- **Records for the exercise**
+---+
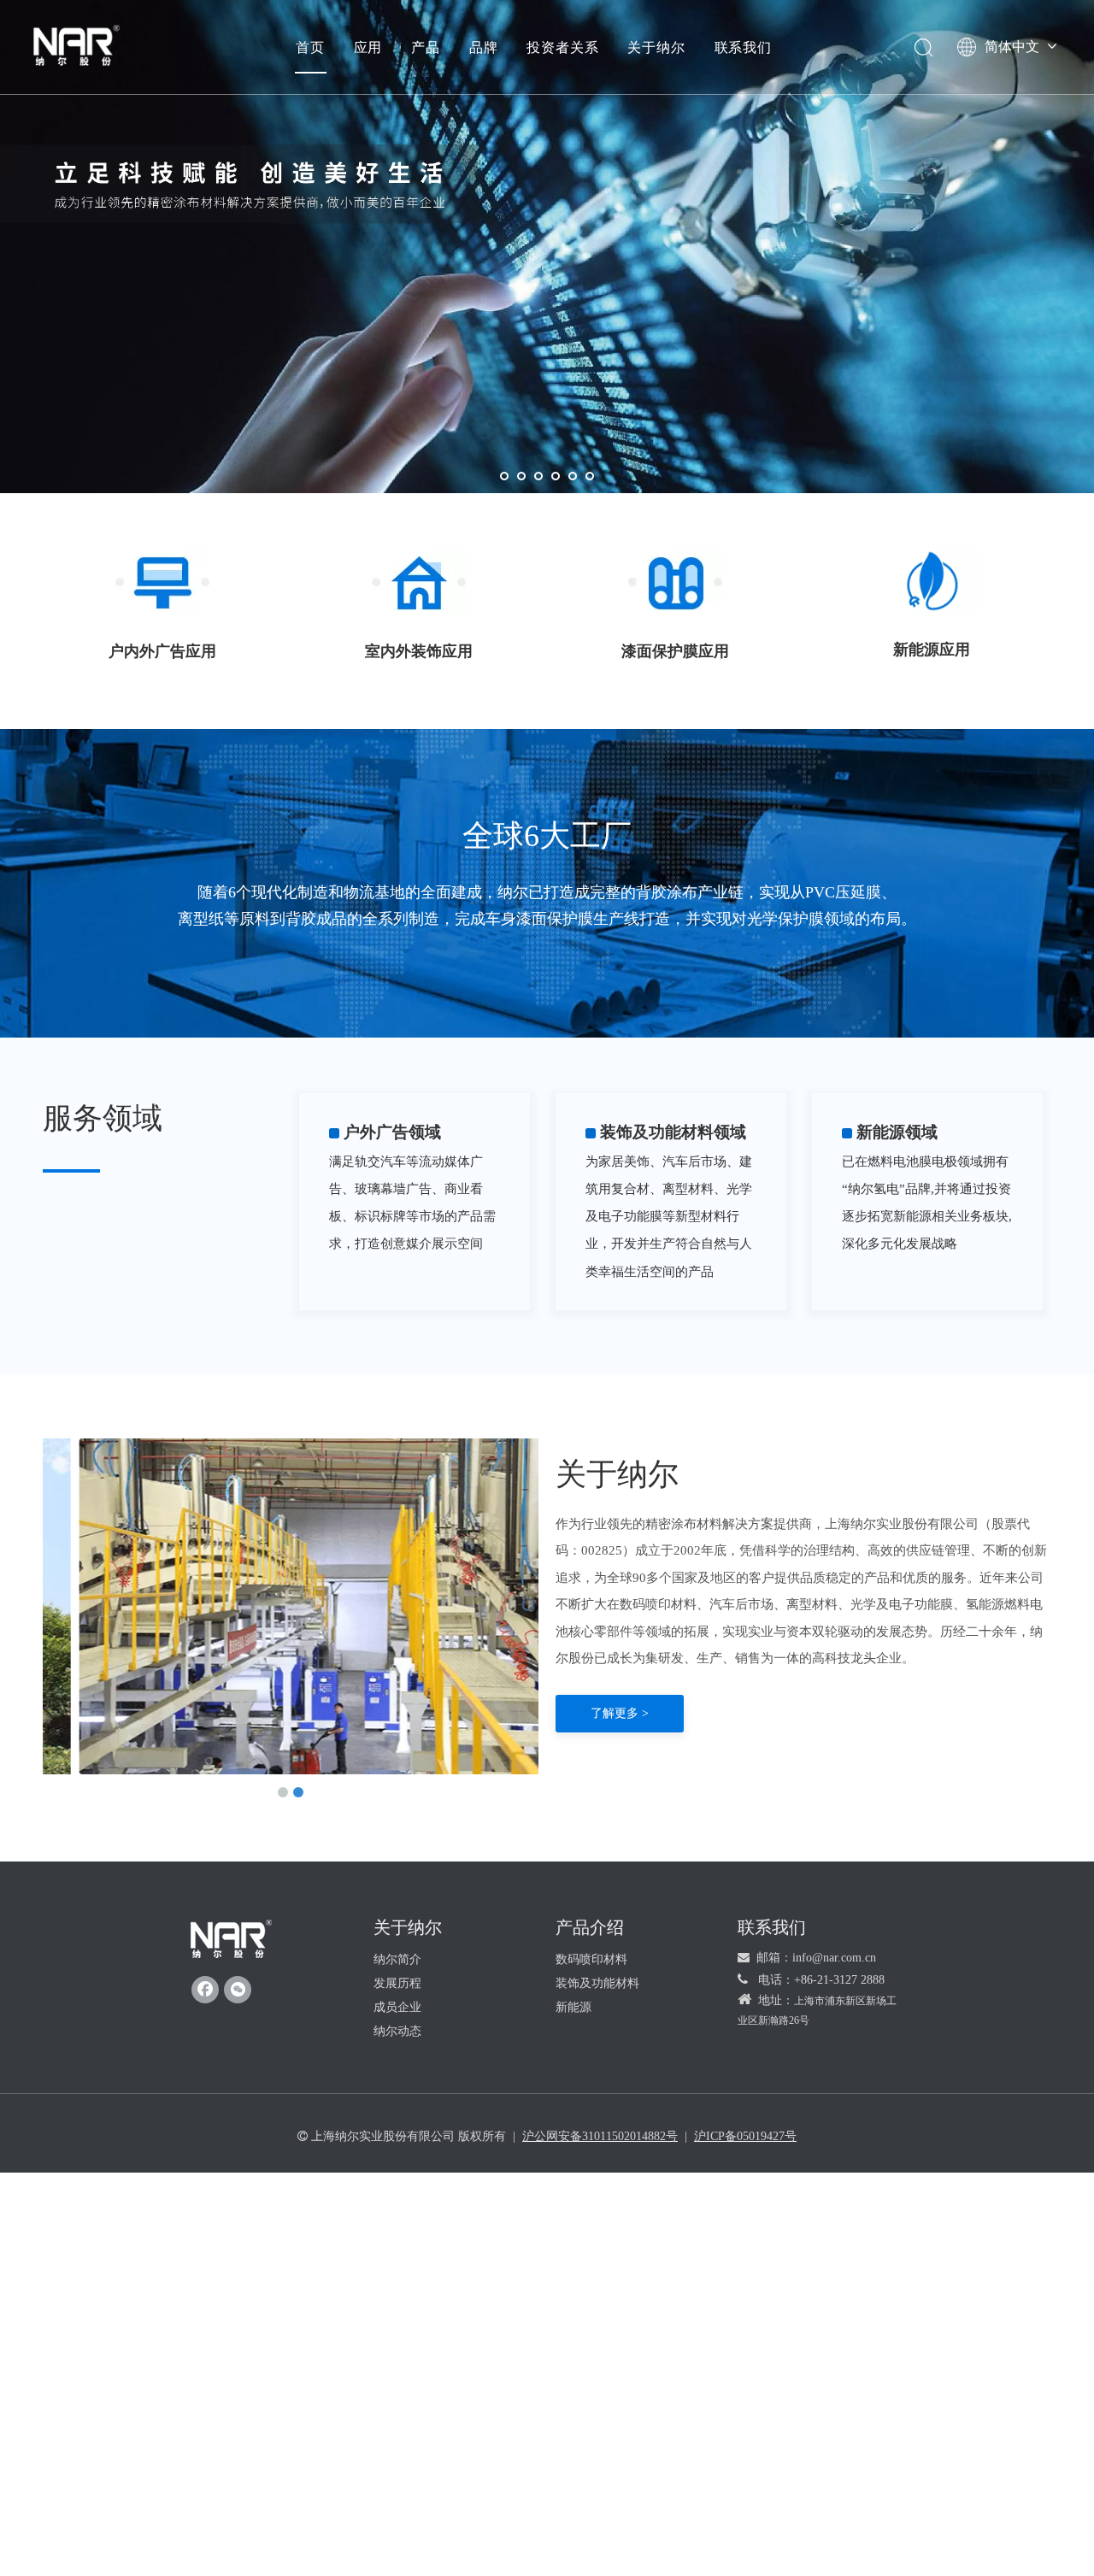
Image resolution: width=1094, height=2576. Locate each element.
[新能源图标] (931, 582)
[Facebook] (205, 1989)
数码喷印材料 (591, 1959)
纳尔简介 (397, 1959)
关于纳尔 (656, 47)
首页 (310, 47)
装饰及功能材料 (597, 1983)
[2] (419, 583)
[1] (162, 583)
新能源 (573, 2007)
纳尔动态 (397, 2031)
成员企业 (397, 2007)
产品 (425, 47)
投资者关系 (562, 47)
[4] (675, 583)
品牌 (483, 47)
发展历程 (397, 1983)
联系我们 (743, 47)
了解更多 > (620, 1713)
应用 (368, 47)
+---+
Each record above goes into the copy unchanged; the pictures do not.

- **Completed exercise**
Image resolution: width=1094, height=2576. Locate each element.
[新能源图标] (931, 582)
[Facebook] (205, 1989)
数码喷印材料 (591, 1959)
纳尔简介 (397, 1959)
关于纳尔 (656, 47)
首页 (310, 47)
装饰及功能材料 (597, 1983)
[2] (419, 583)
[1] (162, 583)
新能源 (573, 2007)
纳尔动态 (397, 2031)
成员企业 (397, 2007)
产品 (425, 47)
投资者关系 (562, 47)
[4] (675, 583)
品牌 (483, 47)
发展历程 (397, 1983)
联系我们 (743, 47)
了解更多 > (620, 1713)
应用 (368, 47)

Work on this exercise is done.